Home

Awesome

Overview

RNA Quick is a pipeline for rapid analysis of gene and transcript quantification and differential expression. Given 1) FASTQ files for one or more samples partitioned between one or more experimental conditions, and 2) a metadata file describing the samples, the following steps are performed:

  1. If necessary, download the reference genome (default: GRCh37) and annotation catalogue (default: GENCODE v19); existing files can be used instead if available.
  2. Generate the transcriptome FASTA using bedtools.
  3. Build a transcriptome index using Kallisto.
  4. Perform initial quantification. By default, only the first 1M reads from each sample are used.
  5. Isoform filtering: based on the suggestions in Soneson et al. (2016), the annotation catalogue is filtered to exclude isoforms with relative abundance less than a threshold value (default: 0.1) in all conditions. For example, if gene X has 3 isoforms with relative abundance (0.7,0.25,0.05) and (0.92,0.07,0.01) in the two conditions being tested, isoform 3 would be excluded because its relative abundance is < 0.1 in both conditions.
  6. Generate a new Kallisto index using the filtered annotation catalogue.
  7. Perform transcript quantification of all samples using Kallisto.
  8. Perform differential transcript expression testing using Sleuth.
  9. Aggregate transcript counts into gene counts using tximport.
  10. Perform differential gene expression analysis using DESeq2.

Limitations

RNA Quick currently has the following limitations:

Installation

RNA Quick is implemented as a NextFlow pipeline and uses Docker containers to run all software packages. Follow the NextFlow installation instructions here: http://www.nextflow.io/.

Running RNA Quick

1. Prepare the metadata file

The metadata file is a tab-delimited file (default name: libraries.txt) describing the sequencing data to be processed. It has the following columns:

  1. UniqueID: A unique identifier for the sequencing library.
  2. SourceID: Identifier for the source material from which the sequencing library was derived; this is to identify technical replicates derived from the same source material.
  3. All remaining columns are treated as phenotypes. These can either be experimental conditions or covariates to be included in the expression model. By default, the column named "Condition" will be used as the experimental condition to test for differential expression; if this behavior is not desired, or if there is more than one model to be tested, the models should be defined in the configuration.

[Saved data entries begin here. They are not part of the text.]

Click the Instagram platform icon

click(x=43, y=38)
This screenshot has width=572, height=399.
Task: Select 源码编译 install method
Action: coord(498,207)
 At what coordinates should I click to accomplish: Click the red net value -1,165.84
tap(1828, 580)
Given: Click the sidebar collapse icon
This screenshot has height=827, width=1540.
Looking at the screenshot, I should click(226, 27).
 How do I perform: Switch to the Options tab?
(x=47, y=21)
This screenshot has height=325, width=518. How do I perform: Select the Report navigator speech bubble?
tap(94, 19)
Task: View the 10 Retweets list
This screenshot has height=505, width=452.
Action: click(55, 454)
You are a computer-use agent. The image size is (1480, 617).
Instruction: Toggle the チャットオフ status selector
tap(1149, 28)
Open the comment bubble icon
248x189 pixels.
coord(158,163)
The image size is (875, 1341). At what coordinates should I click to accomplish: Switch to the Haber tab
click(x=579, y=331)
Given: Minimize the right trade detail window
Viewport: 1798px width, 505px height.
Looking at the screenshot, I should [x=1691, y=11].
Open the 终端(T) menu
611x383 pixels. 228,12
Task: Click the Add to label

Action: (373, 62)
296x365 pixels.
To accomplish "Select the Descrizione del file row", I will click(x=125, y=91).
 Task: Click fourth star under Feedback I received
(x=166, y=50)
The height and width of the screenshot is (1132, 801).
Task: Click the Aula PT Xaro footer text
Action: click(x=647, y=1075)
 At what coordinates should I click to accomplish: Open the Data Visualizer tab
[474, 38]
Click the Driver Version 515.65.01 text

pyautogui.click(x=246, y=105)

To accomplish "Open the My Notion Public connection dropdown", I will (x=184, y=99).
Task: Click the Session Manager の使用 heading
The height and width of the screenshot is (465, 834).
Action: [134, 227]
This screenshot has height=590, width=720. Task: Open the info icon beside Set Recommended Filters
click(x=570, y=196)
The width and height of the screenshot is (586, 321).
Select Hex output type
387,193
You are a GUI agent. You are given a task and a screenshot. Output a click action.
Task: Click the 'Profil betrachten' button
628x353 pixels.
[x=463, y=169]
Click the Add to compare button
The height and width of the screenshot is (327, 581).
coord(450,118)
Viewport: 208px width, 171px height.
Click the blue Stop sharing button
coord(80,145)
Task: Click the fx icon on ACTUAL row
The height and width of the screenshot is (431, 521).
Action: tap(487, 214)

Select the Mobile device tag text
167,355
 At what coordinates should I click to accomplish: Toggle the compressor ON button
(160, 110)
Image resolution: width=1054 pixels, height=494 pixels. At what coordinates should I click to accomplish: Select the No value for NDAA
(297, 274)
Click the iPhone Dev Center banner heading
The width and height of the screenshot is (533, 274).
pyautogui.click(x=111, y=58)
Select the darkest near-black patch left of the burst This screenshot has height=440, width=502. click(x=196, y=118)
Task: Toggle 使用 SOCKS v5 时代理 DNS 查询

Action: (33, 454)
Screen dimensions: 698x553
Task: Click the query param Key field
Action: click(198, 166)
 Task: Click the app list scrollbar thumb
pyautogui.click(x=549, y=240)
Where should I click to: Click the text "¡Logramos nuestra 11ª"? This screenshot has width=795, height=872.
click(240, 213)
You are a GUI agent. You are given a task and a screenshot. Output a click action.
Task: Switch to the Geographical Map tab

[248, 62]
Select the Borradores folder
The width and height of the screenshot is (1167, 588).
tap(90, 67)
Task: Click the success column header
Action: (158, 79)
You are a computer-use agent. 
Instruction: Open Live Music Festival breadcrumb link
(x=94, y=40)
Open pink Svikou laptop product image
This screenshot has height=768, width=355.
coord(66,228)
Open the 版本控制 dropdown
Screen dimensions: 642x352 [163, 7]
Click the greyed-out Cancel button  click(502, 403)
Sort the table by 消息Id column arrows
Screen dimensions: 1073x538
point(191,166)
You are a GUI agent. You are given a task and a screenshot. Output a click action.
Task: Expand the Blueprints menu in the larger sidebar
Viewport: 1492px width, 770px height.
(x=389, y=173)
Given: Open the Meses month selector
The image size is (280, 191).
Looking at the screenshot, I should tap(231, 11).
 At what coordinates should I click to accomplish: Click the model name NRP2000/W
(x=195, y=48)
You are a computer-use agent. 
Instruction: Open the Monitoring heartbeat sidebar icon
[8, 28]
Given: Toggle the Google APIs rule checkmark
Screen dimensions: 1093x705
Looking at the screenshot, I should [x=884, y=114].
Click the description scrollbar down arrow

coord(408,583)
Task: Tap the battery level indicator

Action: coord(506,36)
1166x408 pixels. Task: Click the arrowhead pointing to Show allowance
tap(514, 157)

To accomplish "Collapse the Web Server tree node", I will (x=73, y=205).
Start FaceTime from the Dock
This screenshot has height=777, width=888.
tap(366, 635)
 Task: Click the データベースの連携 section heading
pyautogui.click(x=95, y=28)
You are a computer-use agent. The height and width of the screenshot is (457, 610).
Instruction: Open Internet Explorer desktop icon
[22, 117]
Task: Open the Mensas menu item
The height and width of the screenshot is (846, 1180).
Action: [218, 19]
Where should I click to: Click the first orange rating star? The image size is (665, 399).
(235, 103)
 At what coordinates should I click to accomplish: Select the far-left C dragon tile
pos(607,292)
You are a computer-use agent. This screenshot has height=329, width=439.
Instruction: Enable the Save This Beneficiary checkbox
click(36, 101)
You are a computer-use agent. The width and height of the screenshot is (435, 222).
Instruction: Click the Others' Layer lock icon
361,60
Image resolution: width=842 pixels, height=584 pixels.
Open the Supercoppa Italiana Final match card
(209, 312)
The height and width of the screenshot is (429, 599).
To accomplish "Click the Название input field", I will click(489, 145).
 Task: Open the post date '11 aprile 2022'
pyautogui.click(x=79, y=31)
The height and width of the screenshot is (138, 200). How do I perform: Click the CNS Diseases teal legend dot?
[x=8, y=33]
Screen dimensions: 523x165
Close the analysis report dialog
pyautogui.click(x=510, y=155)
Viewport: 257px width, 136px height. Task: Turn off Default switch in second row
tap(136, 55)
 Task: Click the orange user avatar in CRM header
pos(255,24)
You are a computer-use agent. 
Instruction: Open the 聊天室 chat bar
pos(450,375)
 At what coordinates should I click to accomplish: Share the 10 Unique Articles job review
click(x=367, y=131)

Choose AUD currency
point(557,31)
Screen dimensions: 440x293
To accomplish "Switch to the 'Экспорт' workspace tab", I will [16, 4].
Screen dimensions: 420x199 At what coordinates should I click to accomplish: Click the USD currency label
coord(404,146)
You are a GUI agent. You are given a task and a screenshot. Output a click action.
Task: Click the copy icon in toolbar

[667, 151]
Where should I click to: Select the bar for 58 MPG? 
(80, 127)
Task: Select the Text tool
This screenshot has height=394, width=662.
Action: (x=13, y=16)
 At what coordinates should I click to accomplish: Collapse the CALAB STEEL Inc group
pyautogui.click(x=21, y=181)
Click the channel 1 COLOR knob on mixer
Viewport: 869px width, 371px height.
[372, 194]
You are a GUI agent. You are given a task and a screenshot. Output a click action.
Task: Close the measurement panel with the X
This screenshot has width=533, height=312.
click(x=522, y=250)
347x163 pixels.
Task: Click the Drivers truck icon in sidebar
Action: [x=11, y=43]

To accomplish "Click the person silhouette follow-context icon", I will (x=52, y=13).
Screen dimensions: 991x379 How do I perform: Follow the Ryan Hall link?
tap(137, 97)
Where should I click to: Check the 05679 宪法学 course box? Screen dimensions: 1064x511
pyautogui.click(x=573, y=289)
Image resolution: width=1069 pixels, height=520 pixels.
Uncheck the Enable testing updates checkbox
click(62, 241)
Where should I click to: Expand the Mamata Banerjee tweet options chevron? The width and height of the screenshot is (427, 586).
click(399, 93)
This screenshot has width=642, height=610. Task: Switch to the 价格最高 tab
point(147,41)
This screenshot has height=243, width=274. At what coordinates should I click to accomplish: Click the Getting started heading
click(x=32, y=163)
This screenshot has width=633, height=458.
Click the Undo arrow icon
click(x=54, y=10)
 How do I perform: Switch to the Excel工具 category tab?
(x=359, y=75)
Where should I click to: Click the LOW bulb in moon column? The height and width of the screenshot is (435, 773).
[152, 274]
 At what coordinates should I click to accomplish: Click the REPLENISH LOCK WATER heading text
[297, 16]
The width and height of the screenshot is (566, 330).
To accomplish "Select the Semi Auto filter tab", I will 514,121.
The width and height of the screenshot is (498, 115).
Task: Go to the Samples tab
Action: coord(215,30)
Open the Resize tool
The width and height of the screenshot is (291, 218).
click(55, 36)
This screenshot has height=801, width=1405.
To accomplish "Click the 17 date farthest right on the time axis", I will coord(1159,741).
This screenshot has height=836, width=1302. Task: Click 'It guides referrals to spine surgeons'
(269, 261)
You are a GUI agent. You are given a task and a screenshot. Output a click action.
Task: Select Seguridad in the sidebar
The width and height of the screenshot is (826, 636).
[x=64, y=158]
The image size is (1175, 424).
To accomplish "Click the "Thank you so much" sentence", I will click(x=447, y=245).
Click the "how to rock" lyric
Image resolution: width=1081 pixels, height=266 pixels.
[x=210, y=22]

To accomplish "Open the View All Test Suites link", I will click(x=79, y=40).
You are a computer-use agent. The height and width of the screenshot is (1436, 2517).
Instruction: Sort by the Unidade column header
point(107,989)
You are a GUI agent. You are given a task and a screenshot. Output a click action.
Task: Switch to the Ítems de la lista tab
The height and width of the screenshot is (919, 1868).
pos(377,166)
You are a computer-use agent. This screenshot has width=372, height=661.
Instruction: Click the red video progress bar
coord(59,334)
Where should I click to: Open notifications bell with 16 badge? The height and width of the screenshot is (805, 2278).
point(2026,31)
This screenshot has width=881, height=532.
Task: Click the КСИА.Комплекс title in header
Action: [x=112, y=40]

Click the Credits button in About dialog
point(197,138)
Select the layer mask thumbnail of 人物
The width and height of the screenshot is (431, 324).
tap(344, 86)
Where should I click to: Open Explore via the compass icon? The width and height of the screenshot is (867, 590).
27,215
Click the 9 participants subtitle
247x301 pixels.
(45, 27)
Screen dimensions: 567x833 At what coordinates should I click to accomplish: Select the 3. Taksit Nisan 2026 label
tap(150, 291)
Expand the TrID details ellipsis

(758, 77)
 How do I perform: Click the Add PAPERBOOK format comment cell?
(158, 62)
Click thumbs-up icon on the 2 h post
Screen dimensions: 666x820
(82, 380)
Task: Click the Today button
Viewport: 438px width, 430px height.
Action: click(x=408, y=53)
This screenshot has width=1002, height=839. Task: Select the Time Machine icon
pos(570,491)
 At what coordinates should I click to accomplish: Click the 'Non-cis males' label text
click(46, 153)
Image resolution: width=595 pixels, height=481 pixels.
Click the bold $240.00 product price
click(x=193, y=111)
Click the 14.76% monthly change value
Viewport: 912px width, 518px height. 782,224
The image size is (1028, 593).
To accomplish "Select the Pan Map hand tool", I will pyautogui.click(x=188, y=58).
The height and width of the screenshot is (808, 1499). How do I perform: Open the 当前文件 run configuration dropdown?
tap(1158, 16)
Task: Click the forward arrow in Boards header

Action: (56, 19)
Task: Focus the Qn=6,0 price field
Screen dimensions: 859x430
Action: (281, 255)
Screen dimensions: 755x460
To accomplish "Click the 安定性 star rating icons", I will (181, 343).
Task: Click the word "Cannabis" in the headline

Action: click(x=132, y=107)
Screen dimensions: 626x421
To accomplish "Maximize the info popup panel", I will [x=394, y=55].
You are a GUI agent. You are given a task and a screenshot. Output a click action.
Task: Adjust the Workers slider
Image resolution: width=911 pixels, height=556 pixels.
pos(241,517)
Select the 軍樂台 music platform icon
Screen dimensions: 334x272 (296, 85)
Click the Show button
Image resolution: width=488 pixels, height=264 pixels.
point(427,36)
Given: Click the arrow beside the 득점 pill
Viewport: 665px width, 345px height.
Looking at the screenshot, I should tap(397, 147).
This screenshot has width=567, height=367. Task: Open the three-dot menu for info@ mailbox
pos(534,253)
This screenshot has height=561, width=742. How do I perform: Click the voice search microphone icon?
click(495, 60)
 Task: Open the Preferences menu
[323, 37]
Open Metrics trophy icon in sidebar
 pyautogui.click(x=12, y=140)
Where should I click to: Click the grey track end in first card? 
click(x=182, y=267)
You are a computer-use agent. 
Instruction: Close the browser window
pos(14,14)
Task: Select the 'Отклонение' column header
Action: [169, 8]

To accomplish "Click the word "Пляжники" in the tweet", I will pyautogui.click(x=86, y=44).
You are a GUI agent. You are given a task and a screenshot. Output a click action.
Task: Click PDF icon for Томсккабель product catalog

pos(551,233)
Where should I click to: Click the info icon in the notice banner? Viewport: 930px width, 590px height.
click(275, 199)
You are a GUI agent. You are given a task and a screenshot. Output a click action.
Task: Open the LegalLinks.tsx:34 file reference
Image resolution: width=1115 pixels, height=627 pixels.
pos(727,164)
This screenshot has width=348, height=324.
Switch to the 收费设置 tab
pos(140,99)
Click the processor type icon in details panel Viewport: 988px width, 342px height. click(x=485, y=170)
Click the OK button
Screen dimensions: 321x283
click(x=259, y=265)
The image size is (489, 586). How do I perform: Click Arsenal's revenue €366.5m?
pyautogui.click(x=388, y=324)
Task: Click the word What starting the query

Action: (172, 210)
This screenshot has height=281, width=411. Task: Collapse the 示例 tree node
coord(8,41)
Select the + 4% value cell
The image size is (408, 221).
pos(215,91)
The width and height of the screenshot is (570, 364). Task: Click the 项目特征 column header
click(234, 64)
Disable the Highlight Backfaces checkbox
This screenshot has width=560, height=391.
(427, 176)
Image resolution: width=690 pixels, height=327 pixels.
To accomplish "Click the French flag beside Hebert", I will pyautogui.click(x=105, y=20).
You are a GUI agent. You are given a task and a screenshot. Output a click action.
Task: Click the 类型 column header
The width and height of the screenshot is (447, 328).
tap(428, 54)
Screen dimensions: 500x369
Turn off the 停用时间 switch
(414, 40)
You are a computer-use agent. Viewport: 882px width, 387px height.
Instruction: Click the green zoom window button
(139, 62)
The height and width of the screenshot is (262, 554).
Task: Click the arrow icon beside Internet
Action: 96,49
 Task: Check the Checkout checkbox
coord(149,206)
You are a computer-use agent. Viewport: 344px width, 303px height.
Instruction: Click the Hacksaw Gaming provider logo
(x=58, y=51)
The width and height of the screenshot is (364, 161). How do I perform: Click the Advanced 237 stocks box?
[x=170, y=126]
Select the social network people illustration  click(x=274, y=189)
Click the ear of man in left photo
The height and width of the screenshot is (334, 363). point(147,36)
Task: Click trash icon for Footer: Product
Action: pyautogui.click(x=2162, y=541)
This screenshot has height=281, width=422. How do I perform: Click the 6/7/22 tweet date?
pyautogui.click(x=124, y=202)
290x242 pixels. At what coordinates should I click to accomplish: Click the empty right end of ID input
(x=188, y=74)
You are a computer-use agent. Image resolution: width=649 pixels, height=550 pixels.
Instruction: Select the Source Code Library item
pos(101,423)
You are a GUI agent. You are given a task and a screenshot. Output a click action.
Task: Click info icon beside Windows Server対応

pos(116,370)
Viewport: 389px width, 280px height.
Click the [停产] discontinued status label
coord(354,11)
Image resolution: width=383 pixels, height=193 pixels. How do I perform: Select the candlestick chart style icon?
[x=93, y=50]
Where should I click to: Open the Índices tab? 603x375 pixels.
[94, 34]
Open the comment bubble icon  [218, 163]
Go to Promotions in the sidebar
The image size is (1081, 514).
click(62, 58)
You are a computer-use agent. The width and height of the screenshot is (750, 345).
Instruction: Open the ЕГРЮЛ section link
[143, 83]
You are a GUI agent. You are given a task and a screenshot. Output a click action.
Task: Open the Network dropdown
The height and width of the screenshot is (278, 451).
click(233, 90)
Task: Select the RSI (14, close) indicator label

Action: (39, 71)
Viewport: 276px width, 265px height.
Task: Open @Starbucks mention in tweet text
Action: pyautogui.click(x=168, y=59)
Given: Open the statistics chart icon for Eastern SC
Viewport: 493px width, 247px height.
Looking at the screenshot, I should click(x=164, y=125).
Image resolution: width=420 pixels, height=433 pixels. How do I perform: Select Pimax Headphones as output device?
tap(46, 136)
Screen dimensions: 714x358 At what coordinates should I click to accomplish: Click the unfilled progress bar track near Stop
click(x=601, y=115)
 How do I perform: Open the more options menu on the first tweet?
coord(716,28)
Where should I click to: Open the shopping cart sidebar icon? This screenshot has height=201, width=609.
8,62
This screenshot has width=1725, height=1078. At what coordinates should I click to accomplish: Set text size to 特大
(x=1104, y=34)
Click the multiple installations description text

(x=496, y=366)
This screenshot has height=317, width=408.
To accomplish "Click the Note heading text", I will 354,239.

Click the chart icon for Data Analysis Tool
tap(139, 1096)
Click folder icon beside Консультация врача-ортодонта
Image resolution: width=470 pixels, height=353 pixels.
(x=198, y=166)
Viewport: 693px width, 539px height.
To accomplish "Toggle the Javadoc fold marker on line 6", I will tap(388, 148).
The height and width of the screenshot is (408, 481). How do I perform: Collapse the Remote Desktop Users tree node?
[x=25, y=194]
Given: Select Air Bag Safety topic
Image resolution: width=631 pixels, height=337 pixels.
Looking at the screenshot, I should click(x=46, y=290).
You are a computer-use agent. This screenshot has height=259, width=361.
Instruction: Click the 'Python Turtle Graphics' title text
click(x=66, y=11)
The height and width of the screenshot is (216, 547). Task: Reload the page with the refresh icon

If optional columns are included, then each row must have a valid value.

2. Execution using defaults

From the directory containing your metadata file, run:

nextflow run jdidion/rna-quick

3. Execution using custom configuration

In the same directory that contains your metadata file, create a copy of nextflow.config. Edit the file to change any parameter values, then run the above command. Make sure to publish this config file along with your metadata file, in order to enable others to perform exact replication of your analysis.

Project directory structure

RNA Quick will perform all operations within the working directory (default: current directory).